▶ _AUFGABE 1_
Beantworte anhand des Jahresrückblicks die folgenden Fragen:
(a) Welches Land führt den Ländervergleich an, und mit wie vielen platzierten Alben?
(b) In welcher Reihenfolge werden die Plätze der Rangliste vorgestellt?
(c) Welche Chartposition erreichte "Always Look Up" und in welchen Charts?
▶ _AUFGABE 2_
Erkläre in ein bis drei Sätzen, warum der Jahresrückblick so viel Melodisches enthält.
▶ _AUFGABE 3_
Nenne alle Bands, deren Namen im Jahresrückblick in Großbuchstaben geschrieben sind.

Perlen der Redaktion: Jens Wilkens' Highlights 2024
06.01.2025 | 17:07Ein außergewöhnliches Jahr mit tollen Veröffentlichungen in Hard Rock und Metal geht zu Ende! Das macht ein Ranking nicht gerade leicht.
2024 war gespickt mit exzellenten Veröffentlichungen, seien es Neuerscheinungen oder Re-Releases. Wer aber unter meinen Perlen die großen Namen wie JUDAS PRIEST, SAXON oder OPETH erwartet, wird vielleicht enttäuscht sein, dass diese nicht in der Liste auftauchen. Um es gleich vorwegzunehmen: Dieser Rückblick enthält viel Melodisches, was anscheinend in diesem Jahr in jeder Lebenslage der passende Soundtrack war. Das folgende Abschluss-Ranking orientiert sich im Prinzip auch daran, wie oft ein Album in diesem Jahr lief. Bis auf eine Ausnahme haben alle Langspieler in den Top 10 mindestens 20 Spins hinter sich. Da haben sich die melodischen und eher traditionell aufgestellten Scheiben richtig festgesetzt. Melodic (Hard) Rock stand in 2024 extrem hoch im Kurs. Wenn das so weitergeht, mutiere ich irgendwann vollends zum AOR-Nerd. Schweden führt mit fünf platzierten Alben den Ländervergleich klar an. Im letzten Jahr dominierte noch Norwegen, das in diesem Jahr überhaupt nicht vertreten ist. Wir werden übrigens dieses Mal das Pferd von hinten aufzäumen und uns von Platz 20 zu Platz 1 vorarbeiten.
Platz 20 ist so eine Art Spätlese in diesem Jahr. "Always Look Up" von VAN ZANT hat mich von Anfang an durch die großartigen Songs und den Gesang der beiden Van Zant-Brüder überzeugt. Die sehr frommen Texte sind sicherlich nicht jedermanns Geschmack, und ich muss tatsächlich gestehen, dass die ausgeprägte Jesus-Seligkeit mir auch hier und da etwas zu sehr im Vordergrund steht. Musikalisch und klanglich ist das Album aber über jeden Zweifel erhaben. Die wunderbar harmonierenden Stimmen der beiden Brüder Johnny und Donnie Van Zant und ihr Gitarrenspiel sorgen immer wieder für Glücksgefühle. Belohnt wurde die Qualität mit Position #1 der Christian/Gospel Charts in den USA. Da kann man nur gratulieren!

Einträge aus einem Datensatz
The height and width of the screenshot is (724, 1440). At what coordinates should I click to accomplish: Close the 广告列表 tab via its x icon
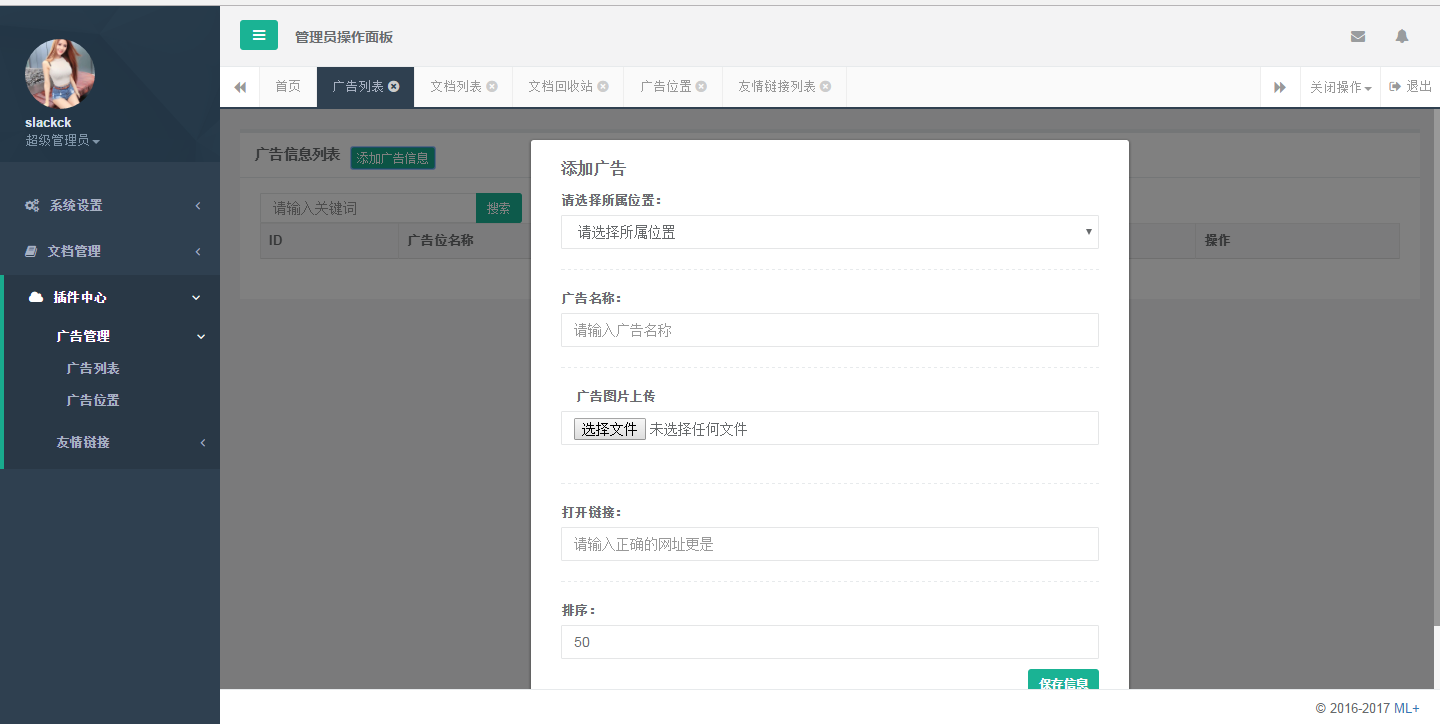pos(394,87)
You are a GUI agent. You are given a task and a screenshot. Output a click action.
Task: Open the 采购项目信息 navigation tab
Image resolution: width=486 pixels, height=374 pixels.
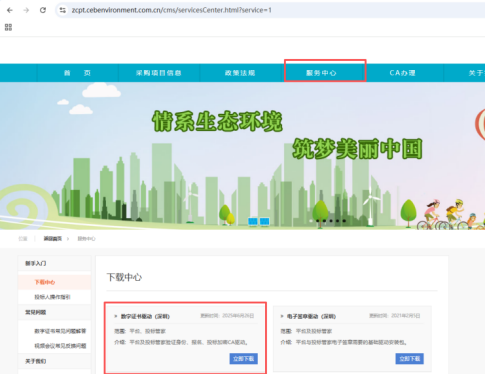pyautogui.click(x=159, y=73)
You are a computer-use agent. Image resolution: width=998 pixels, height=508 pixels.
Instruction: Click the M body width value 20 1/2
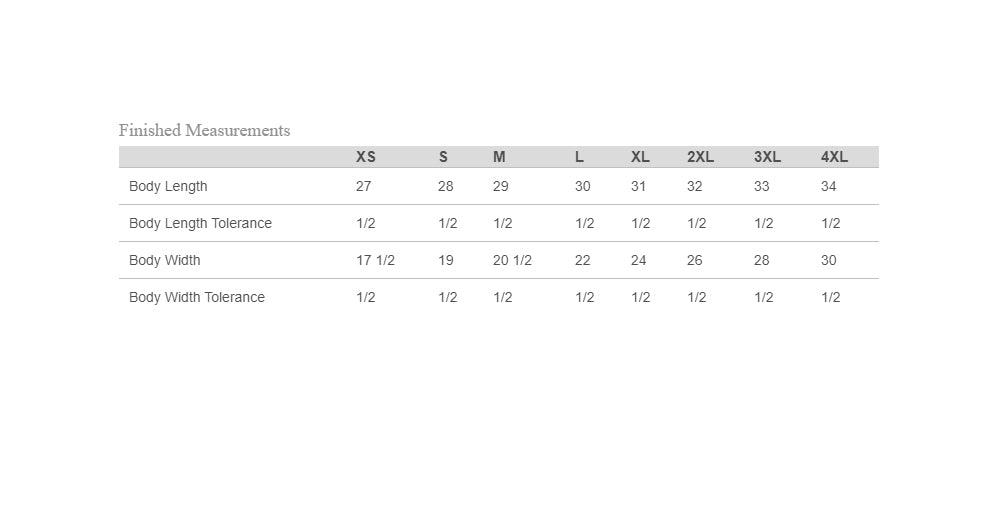(x=512, y=260)
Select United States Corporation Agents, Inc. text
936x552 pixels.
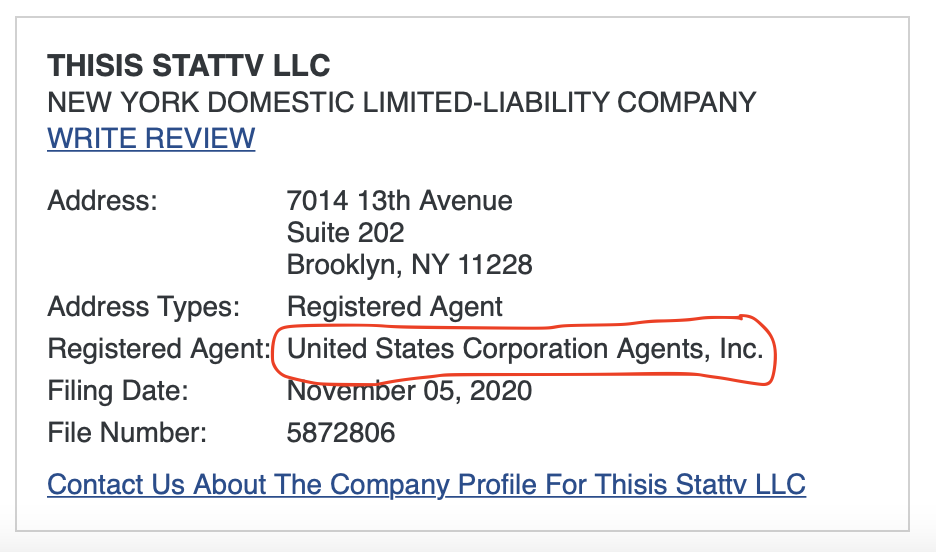point(524,349)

▶ _LÖSUNG 1_
(a) Schweden führt den Ländervergleich mit fünf platzierten Alben an.
(b) Die Plätze werden von Platz 20 bis Platz 1 vorgestellt.
(c) Das Album erreichte Position #1 der Christian/Gospel Charts in den USA.

▶ _LÖSUNG 2_
Melodisches war in diesem Jahr anscheinend in jeder Lebenslage der passende Soundtrack. Da sich die Rangliste im Prinzip danach richtet, wie oft ein Album lief, haben sich die melodischen und eher traditionell aufgestellten Scheiben darin festgesetzt.

▶ _LÖSUNG 3_
JUDAS PRIEST, SAXON, OPETH, VAN ZANT